Phil Hughes incident reminds us that cricket is a dangerous game
Date
November 25, 2014 - 6:26PM
Malcolm Knox
Sports columnist
What we never see are the professional batsman's everyday bruises, the welts and grazes and cuts and deep purple contusions. Because nobody outside the changing room witnesses what happens to an average batsman's body on an average day facing fast bowling, the spectator might forget what a cricket ball can do.
Players know, and it is a shame that the machismo of elite sport places a veil of secrecy over the ever-present dangers they face. When Peter Lever hit Ewen Chatfield on the temple with a bouncer in 1975 and brought him unconscious to the ground, the Englishman burst into tears. Chatfield had swallowed his tongue, and it was only the quick thinking of English physiotherapist Bernard Thomas to clear his throat and give him a heart massage that saved Chatfield from becoming the first fatality on a Test ground.
There is fear at both ends of the pitch. Sean Abbott must have been ashen when he saw what had happened to Phillip Hughes at the Sydney Cricket Ground on Tuesday. When Lever visited Chatfield in hospital, Chatfield said, 'He looked worse than I did.'
But when near-death can be turned, in retrospect, into a good story, it affords a distraction and masks the seriousness of the consequences. Playing his hundredth Test match, Justin Langer was knocked out by a bouncer from Makhaya Ntini. The story of how Langer wanted to go out and bat in the second innings but was stopped by his captain Ricky Ponting ? and of how Langer said the friendship was not as important as the Test match ? added to the mythology of the game, but it also concealed the honour and good sense in Ponting's actions. Even in the time of helmets, a cricket ball is a lethal missile. Friendship was more important than the Test match.
When we think of Vivian Richards, what do we say about him batting without a helmet against Lillee and Thomson, Imran, Willis, Lawson and McDermott, not to mention a few slippery West Indians in domestic cricket? We marvel at the skill, the arrogance, the courage. We say little about the sheer stupidity. The great batsman got away with it, but the most eloquent statement about the example Richards set has been made by all those thousands of batsmen who have opted not to follow it.

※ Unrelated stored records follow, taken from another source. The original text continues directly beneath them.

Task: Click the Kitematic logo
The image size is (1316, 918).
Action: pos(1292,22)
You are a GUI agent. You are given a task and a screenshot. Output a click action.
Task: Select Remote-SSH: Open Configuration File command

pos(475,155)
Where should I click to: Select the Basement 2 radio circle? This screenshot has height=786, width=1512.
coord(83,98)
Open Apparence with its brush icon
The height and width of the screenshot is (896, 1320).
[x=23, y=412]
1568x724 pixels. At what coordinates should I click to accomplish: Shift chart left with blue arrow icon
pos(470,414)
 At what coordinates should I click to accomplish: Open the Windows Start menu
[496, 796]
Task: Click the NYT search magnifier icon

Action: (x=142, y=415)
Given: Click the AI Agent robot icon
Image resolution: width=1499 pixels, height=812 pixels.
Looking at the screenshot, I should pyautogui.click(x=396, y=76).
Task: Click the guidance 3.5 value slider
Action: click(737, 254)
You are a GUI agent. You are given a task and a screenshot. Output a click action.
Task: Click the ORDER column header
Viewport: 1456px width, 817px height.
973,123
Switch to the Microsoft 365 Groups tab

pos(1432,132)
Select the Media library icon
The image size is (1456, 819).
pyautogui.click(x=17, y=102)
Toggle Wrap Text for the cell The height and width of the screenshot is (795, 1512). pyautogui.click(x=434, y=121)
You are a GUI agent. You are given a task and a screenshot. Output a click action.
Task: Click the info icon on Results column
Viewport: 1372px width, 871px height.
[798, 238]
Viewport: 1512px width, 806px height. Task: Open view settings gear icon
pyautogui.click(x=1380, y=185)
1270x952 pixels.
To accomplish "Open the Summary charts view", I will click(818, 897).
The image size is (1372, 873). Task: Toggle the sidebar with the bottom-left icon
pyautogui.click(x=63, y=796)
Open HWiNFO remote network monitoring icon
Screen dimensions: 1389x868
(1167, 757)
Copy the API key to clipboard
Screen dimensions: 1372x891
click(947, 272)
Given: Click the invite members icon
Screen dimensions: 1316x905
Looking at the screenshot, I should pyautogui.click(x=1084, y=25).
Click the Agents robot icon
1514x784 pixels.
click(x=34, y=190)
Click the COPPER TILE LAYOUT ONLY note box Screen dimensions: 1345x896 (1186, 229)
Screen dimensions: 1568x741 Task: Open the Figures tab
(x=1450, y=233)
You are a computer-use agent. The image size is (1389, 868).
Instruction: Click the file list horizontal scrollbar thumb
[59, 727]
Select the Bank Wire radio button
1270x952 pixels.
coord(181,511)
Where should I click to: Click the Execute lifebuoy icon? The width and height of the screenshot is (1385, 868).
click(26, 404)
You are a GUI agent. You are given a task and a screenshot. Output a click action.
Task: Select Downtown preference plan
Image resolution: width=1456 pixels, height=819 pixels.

A helmet, as we already knew, is no guarantee. Protective padding has improved. Guards of all kinds are worn. Pitches are flatter. The age of lightning-fast bowlers has gone. Retired cricketers in commentary booths turn fear into funny stories, so that you would never know how often they were shaking to their bones. For whole seasons, cricket seems safe and soft.
Words can do little to express the cricket community's concern and goodwill for Hughes. The rarity of serious injuries, and the desire of batsmen to mask their wounds and hide their fear, insulates us all from the fundamental fact that cricket is a dangerous game. Many disagree with compulsory helmets in junior cricket, arguing against the harmful effects of helmets on batting technique. Bad technique or a bad head injury? Little choice, really.
What speaks louder than words are the garden-variety bruises, the X-rays showing the bones that are cracked and chipped and crushed on a daily basis. Like success and failure on the scoreboard, escaping injury is, to an underappreciated degree, a matter of luck. The threat of harm is the price of sport, but it is a price that is not shared equally.